邦画 / キッズ・リターン
★★★★★
北野武監督の青春ボクシング映画。
金子賢がヤクザ役を、安藤政信がボクサー役を好演している。
この映画ではモロ師岡が安藤政信を堕落させる先輩ボクサーを演じているのだが、酒や反則技を昇り調子の安藤政信に教え込み、才能の開花を阻んでいる。
通常ならば、この先輩こそが諸悪の根源とするところだが、そうでないところに北野武の凄さがある。
本当に怖いのは堕落した先輩ではなく、『依存心』であることを暗に言っている気がしてならない。

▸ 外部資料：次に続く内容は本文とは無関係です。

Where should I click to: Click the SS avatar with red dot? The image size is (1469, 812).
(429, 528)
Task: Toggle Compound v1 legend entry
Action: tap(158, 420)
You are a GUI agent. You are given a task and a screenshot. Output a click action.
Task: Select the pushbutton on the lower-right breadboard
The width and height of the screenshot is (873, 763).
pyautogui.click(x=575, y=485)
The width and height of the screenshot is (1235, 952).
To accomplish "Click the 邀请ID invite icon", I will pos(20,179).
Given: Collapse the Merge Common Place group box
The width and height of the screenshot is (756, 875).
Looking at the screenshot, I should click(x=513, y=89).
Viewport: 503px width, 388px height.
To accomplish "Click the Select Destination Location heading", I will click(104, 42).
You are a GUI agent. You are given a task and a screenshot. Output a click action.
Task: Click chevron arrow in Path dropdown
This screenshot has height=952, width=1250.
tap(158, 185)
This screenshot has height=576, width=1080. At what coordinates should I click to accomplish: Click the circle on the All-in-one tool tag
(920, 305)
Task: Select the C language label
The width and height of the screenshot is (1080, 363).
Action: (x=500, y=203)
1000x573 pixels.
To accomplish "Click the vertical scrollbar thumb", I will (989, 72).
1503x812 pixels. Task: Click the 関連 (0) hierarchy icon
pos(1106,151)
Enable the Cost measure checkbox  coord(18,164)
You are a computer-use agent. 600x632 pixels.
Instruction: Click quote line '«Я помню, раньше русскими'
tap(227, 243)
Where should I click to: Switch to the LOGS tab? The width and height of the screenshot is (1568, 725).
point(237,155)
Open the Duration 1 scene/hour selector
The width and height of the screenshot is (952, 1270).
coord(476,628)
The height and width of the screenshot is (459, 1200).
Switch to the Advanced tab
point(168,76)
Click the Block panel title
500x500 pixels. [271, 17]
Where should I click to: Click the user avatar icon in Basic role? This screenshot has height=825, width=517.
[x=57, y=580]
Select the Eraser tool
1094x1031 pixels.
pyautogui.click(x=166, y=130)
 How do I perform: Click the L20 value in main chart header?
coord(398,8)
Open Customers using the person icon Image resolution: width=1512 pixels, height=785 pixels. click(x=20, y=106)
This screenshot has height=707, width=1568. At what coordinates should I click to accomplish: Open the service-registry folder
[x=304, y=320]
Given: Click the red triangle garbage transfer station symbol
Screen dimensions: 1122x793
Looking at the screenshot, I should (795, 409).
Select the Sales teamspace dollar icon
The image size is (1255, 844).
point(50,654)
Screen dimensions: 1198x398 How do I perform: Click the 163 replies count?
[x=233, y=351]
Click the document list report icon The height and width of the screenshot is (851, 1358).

安藤政信演じる少年は金子賢に付きまとい、金子賢に誘われるままにボクシングを始める。その金子賢がボクシングを辞めると、自分に親しげに接してくるモロ師岡の言うがままに酒や反則技に手を染める。
よく観ると、安藤政信は何も自分で決定していないのである。
金子賢が不良だから不良グループに入る。
金子賢がボクシングを始めたからボクシングを始める。
モロ師岡が反則技を教えるから使う。
モロ師岡が酒を勧めるから飲む。
本当に怖いのは、堕落することではなく依存することではないか。
これは楽な反面、とてもとても怖いことである。
印象的なラストシーン。
安藤『俺達、もう終わっちゃったのかなぁ』
金子『まだ、始まってもいねーよ』
ここでも安藤政信は金子賢に判断を委ねてしまっている。
人間としてはどうしようもないのは金子賢なのかもしれないが、彼の方が安藤政信よりも幸せなような気がした。
中年を過ぎた北野武が、これほど瑞々しい青春映画をリアルに撮ってしまう点に映画監督の才能を見た気がする。